What is expected:
Locate every line of the material that contains the string "size", matching case exactly, and copy each of those lines.
— begin —
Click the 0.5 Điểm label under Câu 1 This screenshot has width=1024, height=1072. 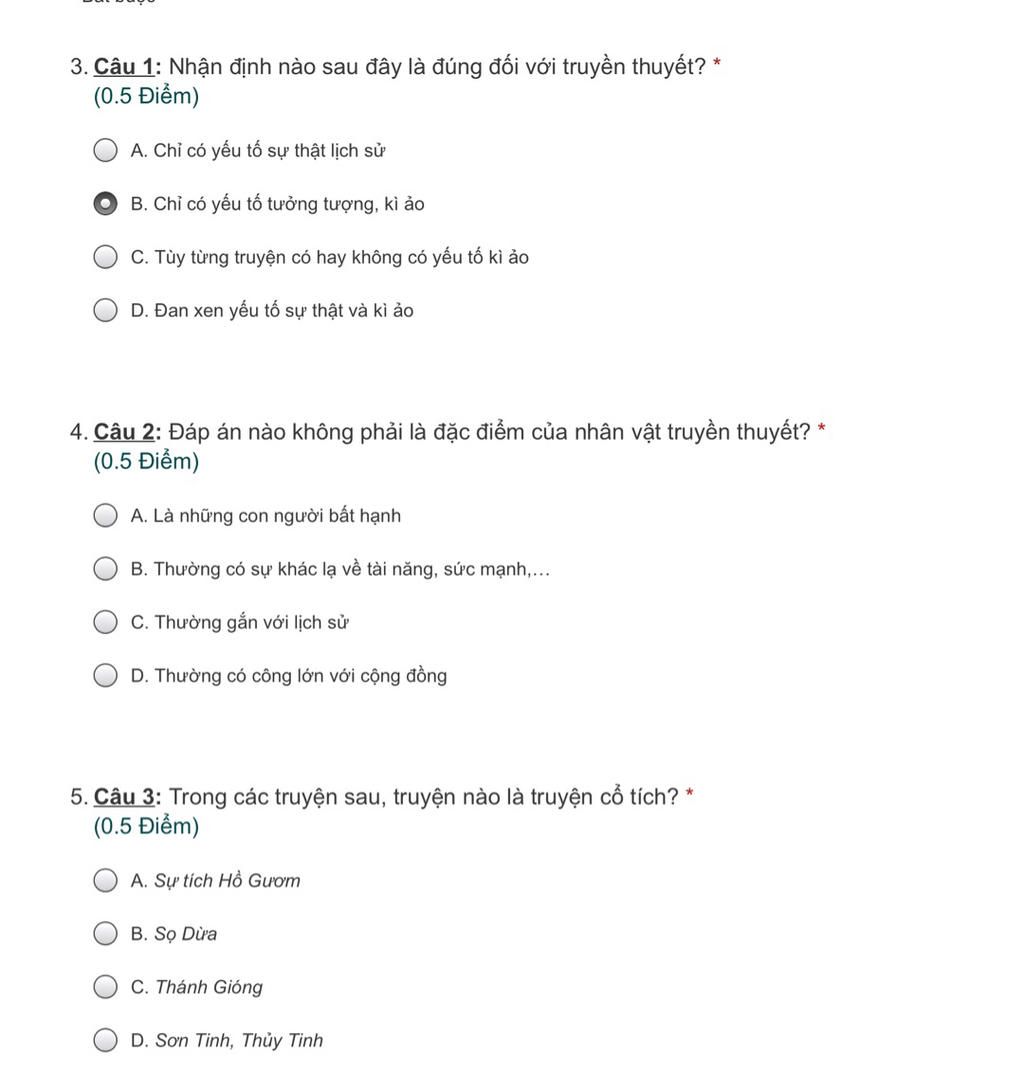pos(146,96)
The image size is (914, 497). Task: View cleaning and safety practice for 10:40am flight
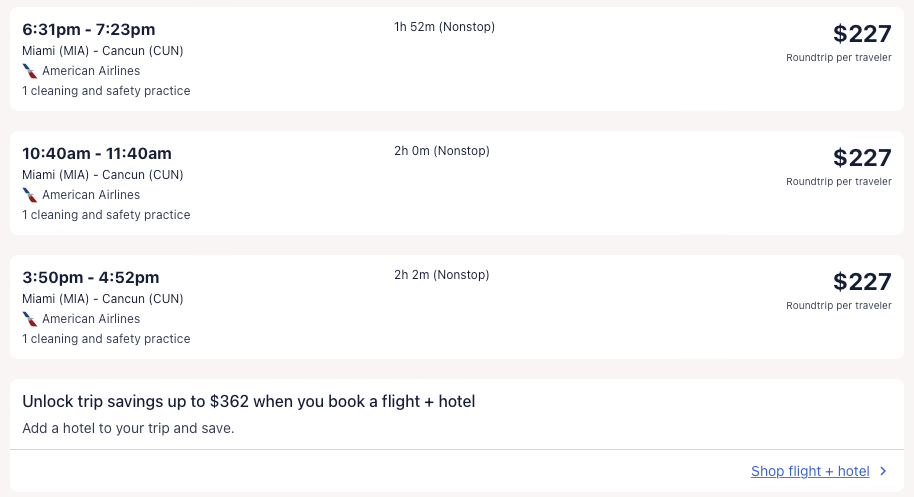pos(106,215)
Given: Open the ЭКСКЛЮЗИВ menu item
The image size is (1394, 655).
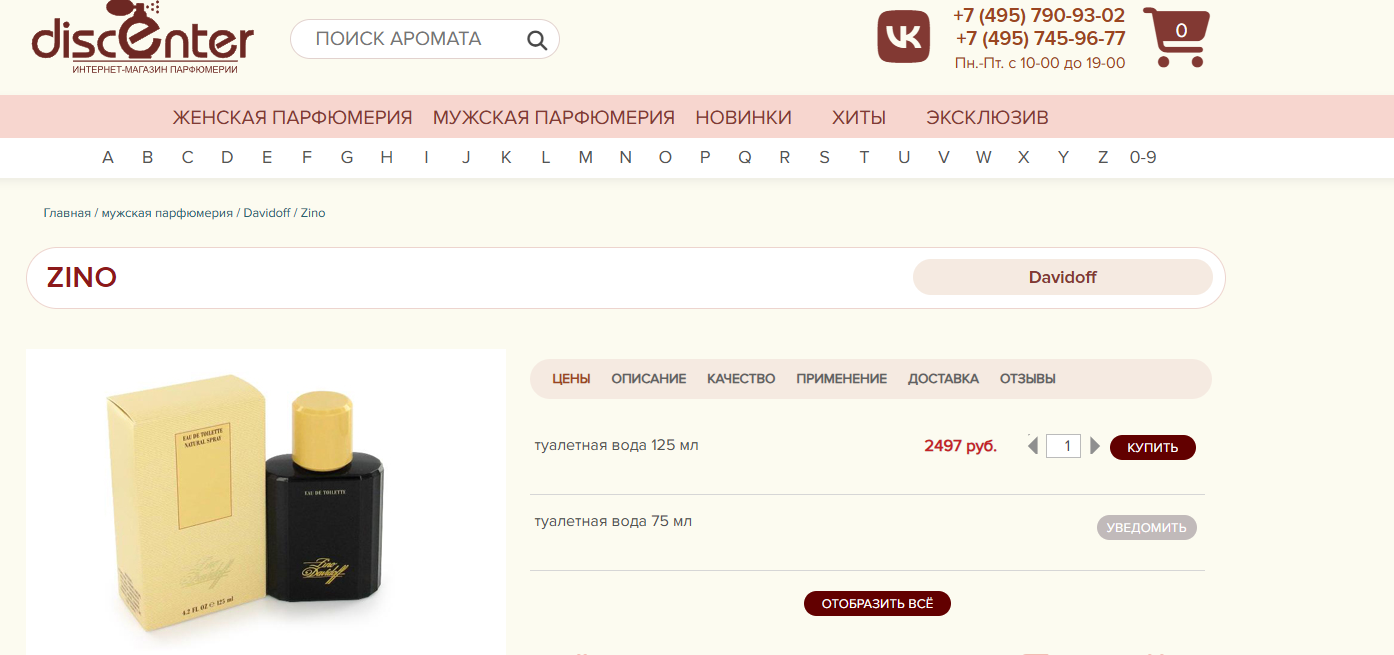Looking at the screenshot, I should (x=987, y=117).
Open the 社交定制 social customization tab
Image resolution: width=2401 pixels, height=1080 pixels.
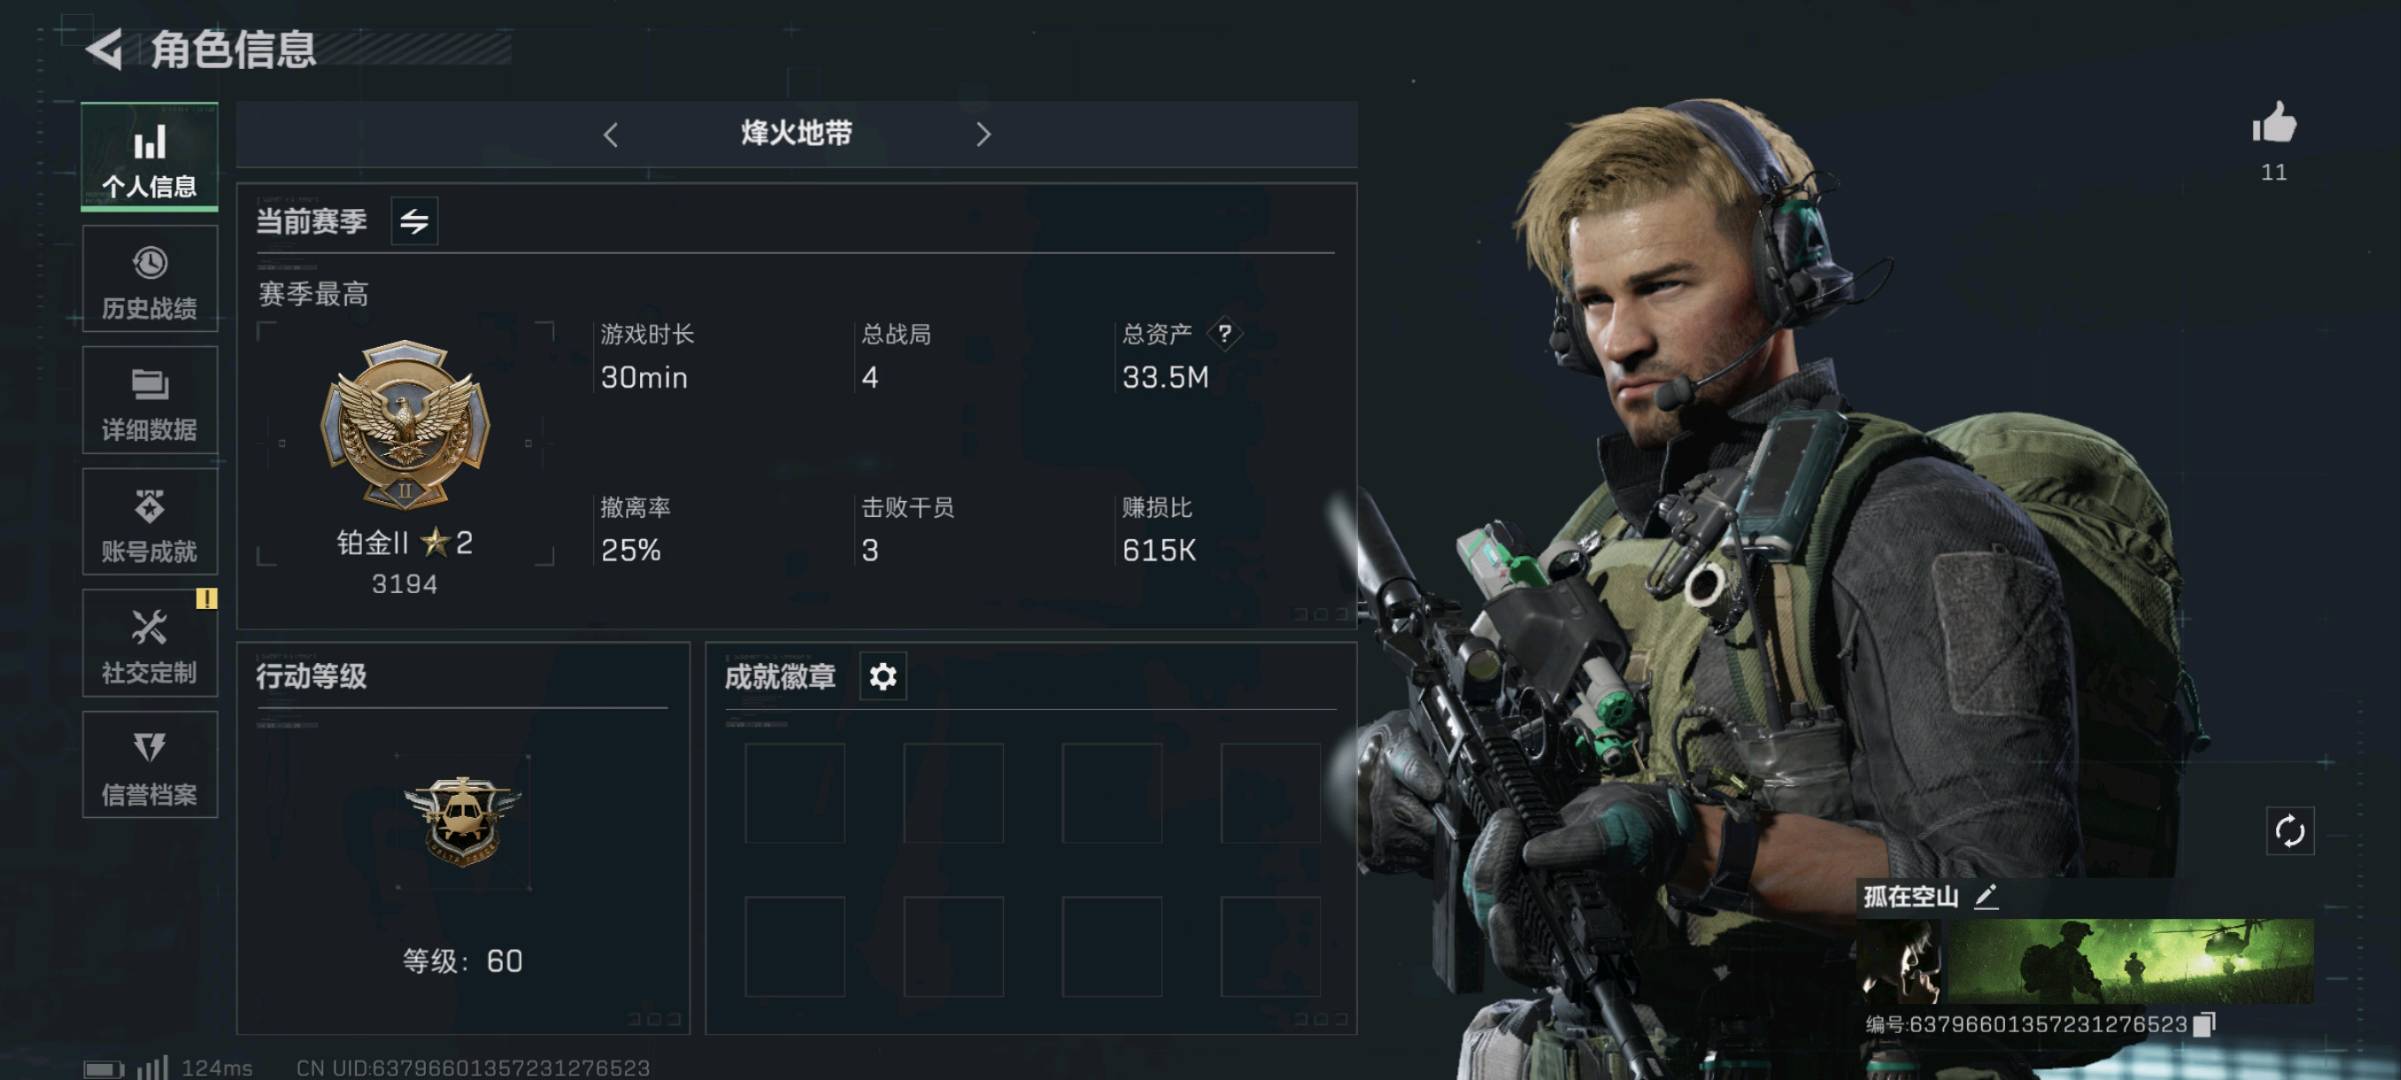pyautogui.click(x=150, y=644)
— end —
Response to this task:
The image size is (914, 497). Task: View cleaning and safety practice for 10:40am flight
The image size is (1394, 655).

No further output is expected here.